Alors que ses concurrents Bell et Rogers misent respectivement sur Nokia et Ericsson pour le développement de leur réseau 5G, Telus persiste et signe : c’est avec Huawei qu’elle entreprendra la mise sur pied de son réseau dès cette année.

« Telus amorcera la mise en place de son réseau 5G sous peu, et son module initial sera fourni par Huawei, précise l’entreprise dans un courriel envoyé à La Presse. Le processus de demande de propositions concernant le réseau 5G est en cours et nous continuons d’envisager une diversification des fournisseurs. »

En attente du fédéral 

Une part importante du réseau actuel LTE de Telus, tout comme de celui de Bell, repose sur des équipements fournis ces dernières années par Huawei. « Puisque les composants technologiques et de réseau 5G et 4G sont interopérables, il est tout naturel que nous tirions parti de notre écosystème de fournisseurs 4G, tout en continuant de collaborer avec le gouvernement canadien », explique Telus. 

Le gouvernement fédéral n’a toujours pas décidé s’il allait autoriser les fournisseurs canadiens à utiliser les équipements de Huawei. L’entreprise chinoise, accusée d’être trop proche du Parti communiste, fait l’objet d’un boycottage des États-Unis depuis mai dernier.
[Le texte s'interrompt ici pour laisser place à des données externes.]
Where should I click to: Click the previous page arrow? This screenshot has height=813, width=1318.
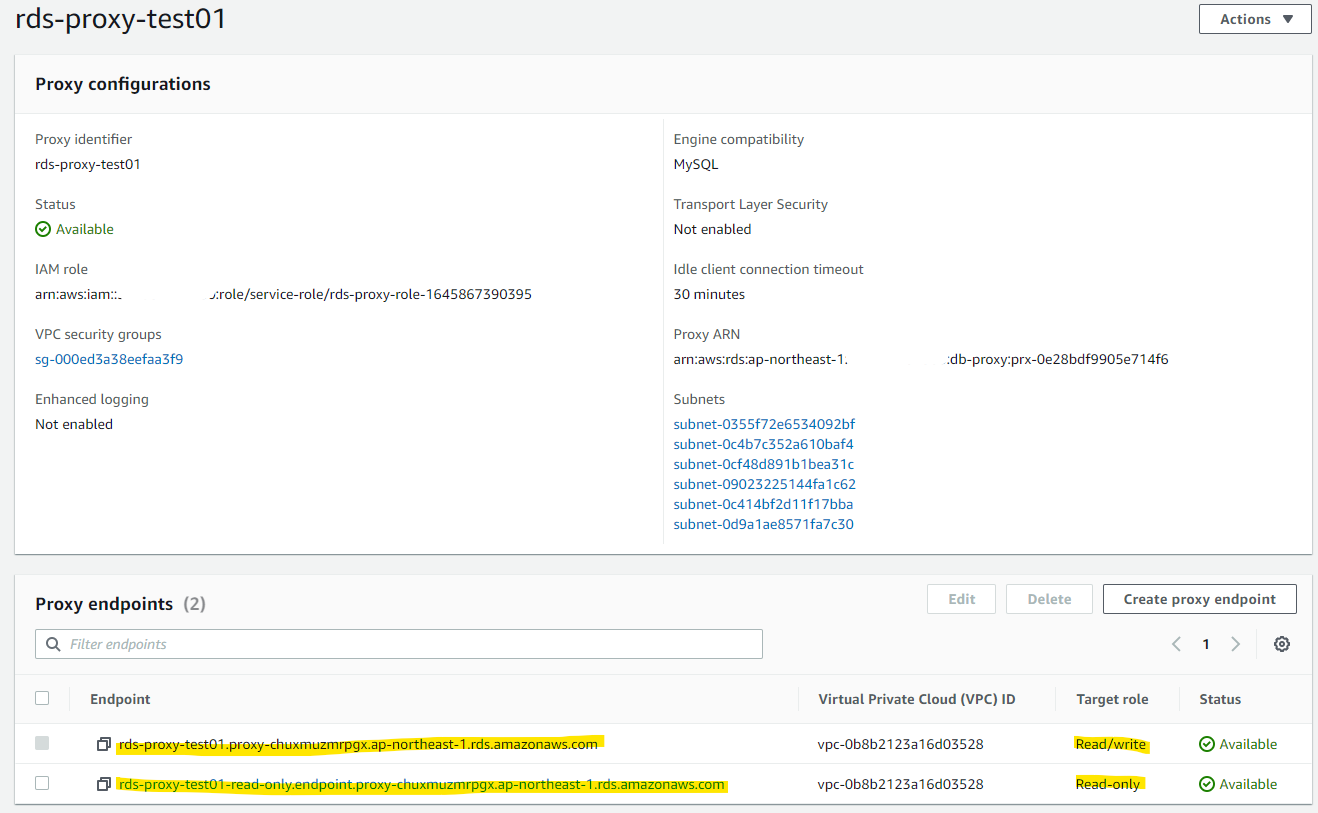[1176, 644]
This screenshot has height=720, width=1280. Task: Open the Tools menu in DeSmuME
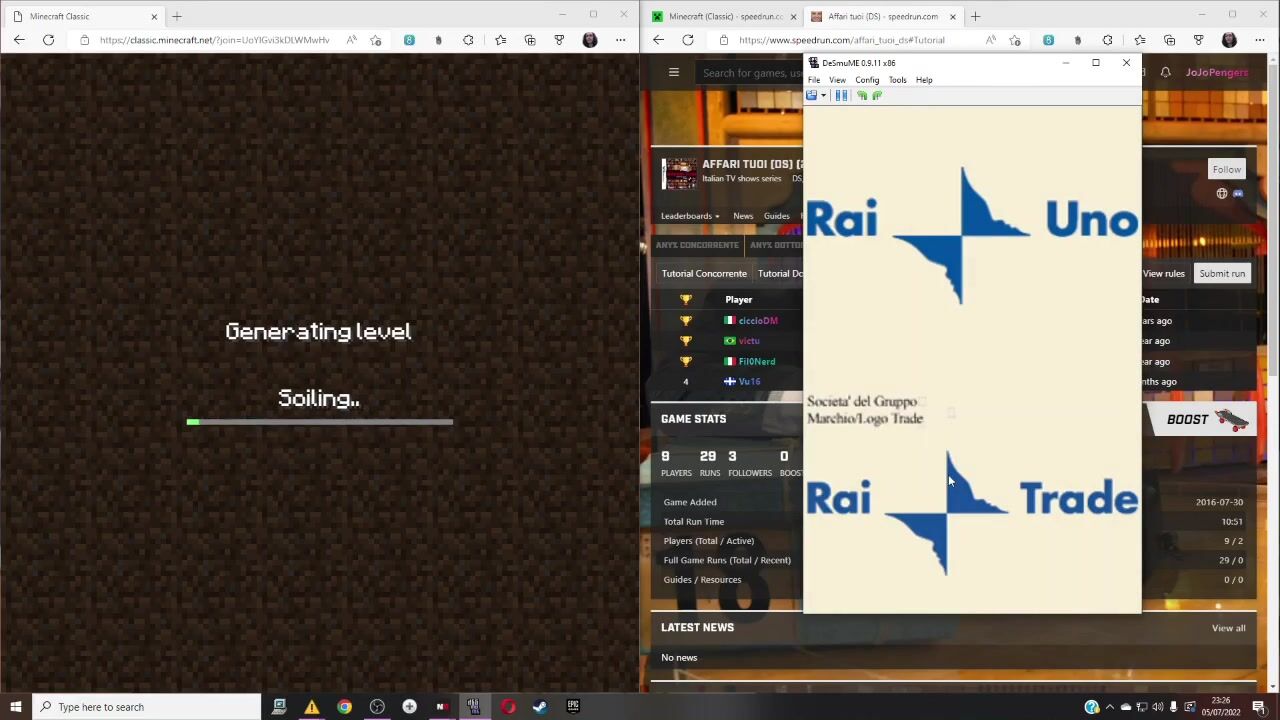(x=897, y=80)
L’Australie, le Japon, Taiwan et la Nouvelle-Zélande leur ont emboîté le pas, et Huawei fait l’objet de « tests de sécurité » au Canada depuis 2013. 

« Nous allons continuer à travailler avec le gouvernement pour nous assurer que nous respectons toutes les normes, mais nous ne voyons rien pour nous ralentir à ce stade », avait déclaré plus tôt dans la journée le chef de la direction financière de Telus, Doug French, dans une entrevue au Financial Post.

« Modèle canadien » 

Huawei a toujours nié fournir des informations au gouvernement chinois. L’entreprise a assuré par courriel à La Presse travailler « ouvertement et dans la transparence avec le gouvernement canadien, et [avoir] opéré pendant dix ans à la grandeur du pays sans un seul incident ou brèche de sécurité ». 

Huawei sera le fournisseur de Telus pour les équipements d’accès radio 5G – les antennes, essentiellement –, mais ne sera pas l’architecte des infrastructures au cœur du réseau, a précisé M. French. 

« Dans le modèle canadien, il convient de noter que l’équipement de Huawei est restreint au réseau d’accès radio, une partie non confidentielle de notre infrastructure, explique », Telus par écrit.

Cette approche est tout à fait conforme aux exigences réglementaires et de cybersécurité actuelles au Canada, lesquelles ont été mises en place et approuvées par les gouvernements fédéraux qui se sont succédé depuis plus d’une décennie.

Telus 

C’est ce « modèle », soutient Telus, qui a été adopté par de nombreux pays dans le monde, notamment l’Allemagne et, plus récemment, le Royaume-Uni. La semaine dernière, Bell a annoncé qu’elle recourrait aux équipements de Nokia comme « premier fournisseur », mais a précisé qu’elle pourrait également faire affaire avec Huawei.

Enchères à venir 

La prochaine étape, pour Telus comme pour les autres fournisseurs, ce sont les enchères que le gouvernement fédéral doit annoncer pour les fréquences moyennes, autour de 3,5 GHz, très recherchées pour la 5G. Elles ont notamment des capacités de transport de données supérieures à celles de la 4G tout en ayant une meilleure portée que les très hautes fréquences.

On s’attend à ce que ces enchères aient lieu à l’automne prochain, bien que leur date n’ait pas encore été confirmée. En mars dernier, les premières enchères au pays, visant les fréquences autour de 600 MHz, avaient rapporté 3,47 milliards au gouvernement pour l’attribution de 121 licences. 

Il n’existe pour l’instant aucun réseau 5G commercial au Canada. En plus de quelques projets pilotes, Rogers offre la 5G dans certains secteurs centraux de quatre villes canadiennes, dont Montréal, mais ce service est réservé à des testeurs sélectionnés.